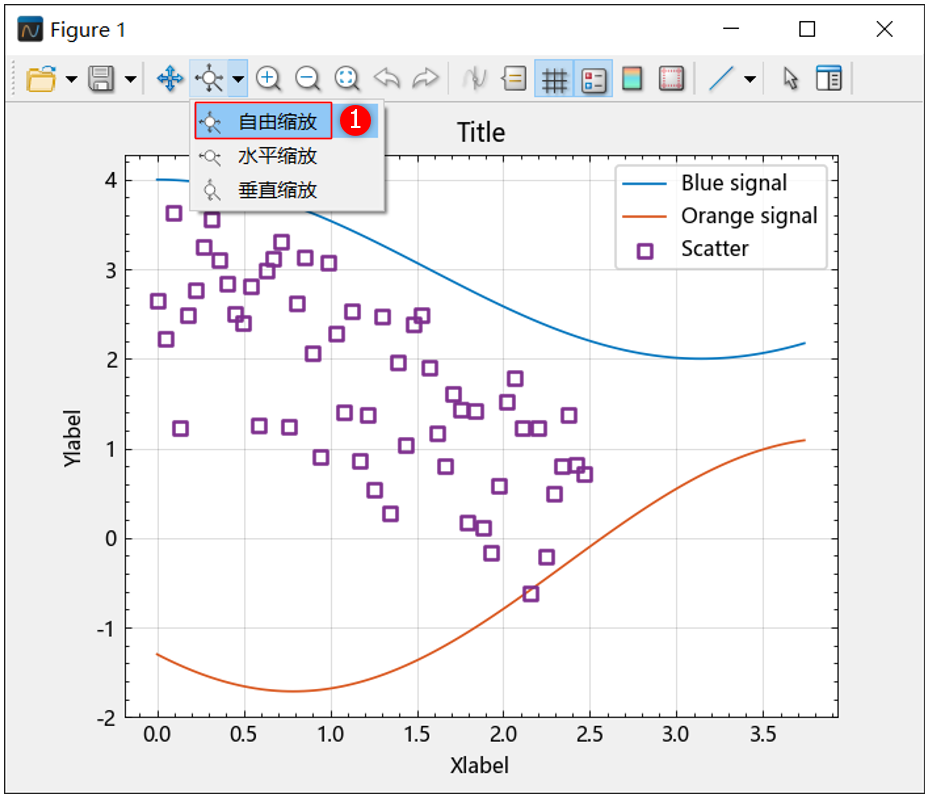The width and height of the screenshot is (929, 798).
Task: Click the zoom out magnifier icon
Action: pyautogui.click(x=307, y=79)
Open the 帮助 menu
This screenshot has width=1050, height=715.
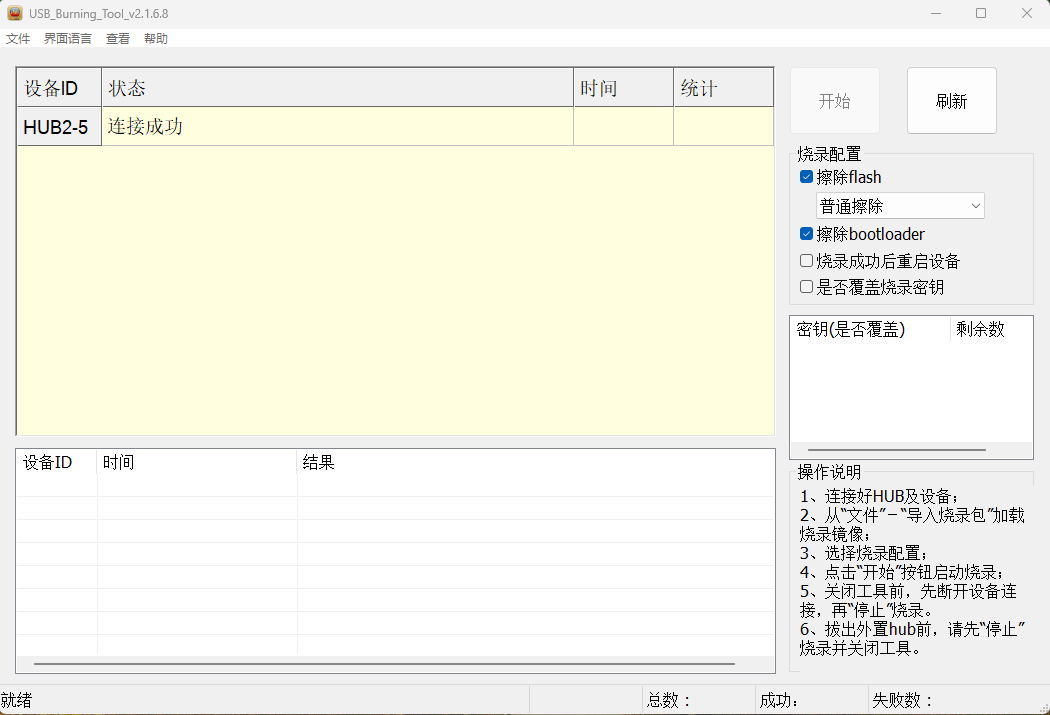coord(156,39)
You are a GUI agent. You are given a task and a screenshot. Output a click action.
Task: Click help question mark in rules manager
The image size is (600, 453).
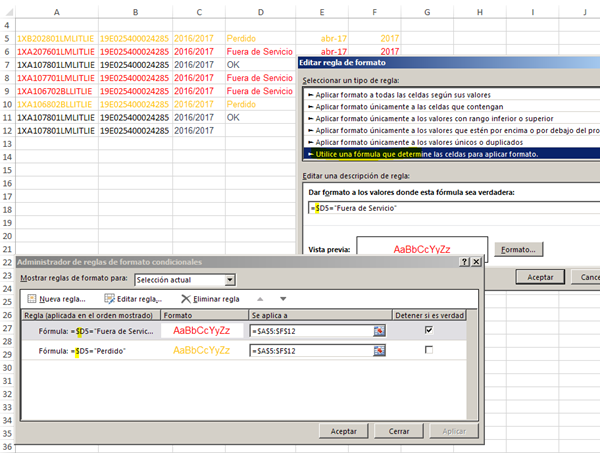tap(463, 261)
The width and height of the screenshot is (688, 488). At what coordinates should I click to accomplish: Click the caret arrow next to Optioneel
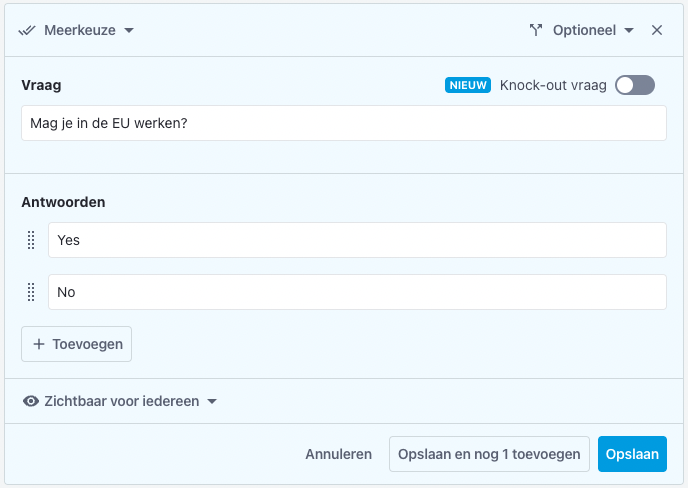(x=629, y=30)
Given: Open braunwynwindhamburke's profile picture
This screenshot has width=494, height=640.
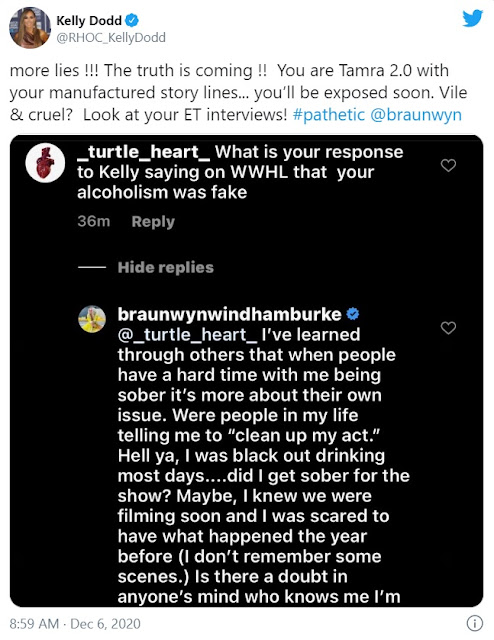Looking at the screenshot, I should (92, 319).
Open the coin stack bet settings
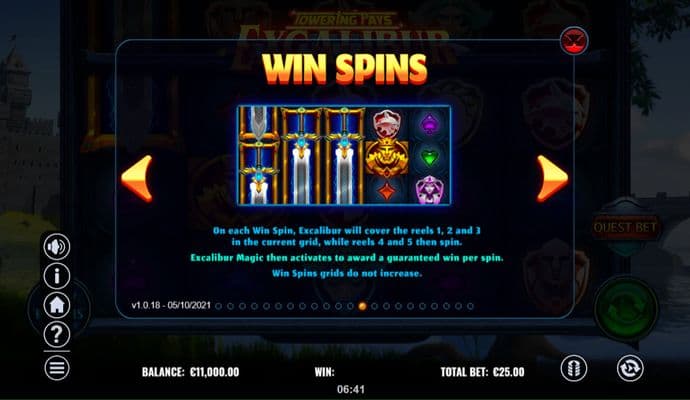The height and width of the screenshot is (400, 690). tap(573, 368)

-=-=-=-=-

## WHAT YOU HAVE TO DO
Rewrite the data from the line with "Open the 帮助 menu" through the end as a numbered list, skipping any blank lines and leaving out the pictures.

## SOLVED EXERCISE
1. Open the 帮助 menu
2. This screenshot has width=1050, height=715.
3. coord(156,39)
4. You are a GUI agent. You are given a task and a screenshot. Output a click action.
5. Task: Click help question mark in rules manager
6. The image size is (600, 453).
7. tap(463, 261)
8. The width and height of the screenshot is (688, 488). At what coordinates should I click to accomplish: Click the caret arrow next to Optioneel
9. (x=629, y=30)
10. Given: Open braunwynwindhamburke's profile picture
11. This screenshot has width=494, height=640.
12. Looking at the screenshot, I should (92, 319).
13. Open the coin stack bet settings
14. The height and width of the screenshot is (400, 690). tap(573, 368)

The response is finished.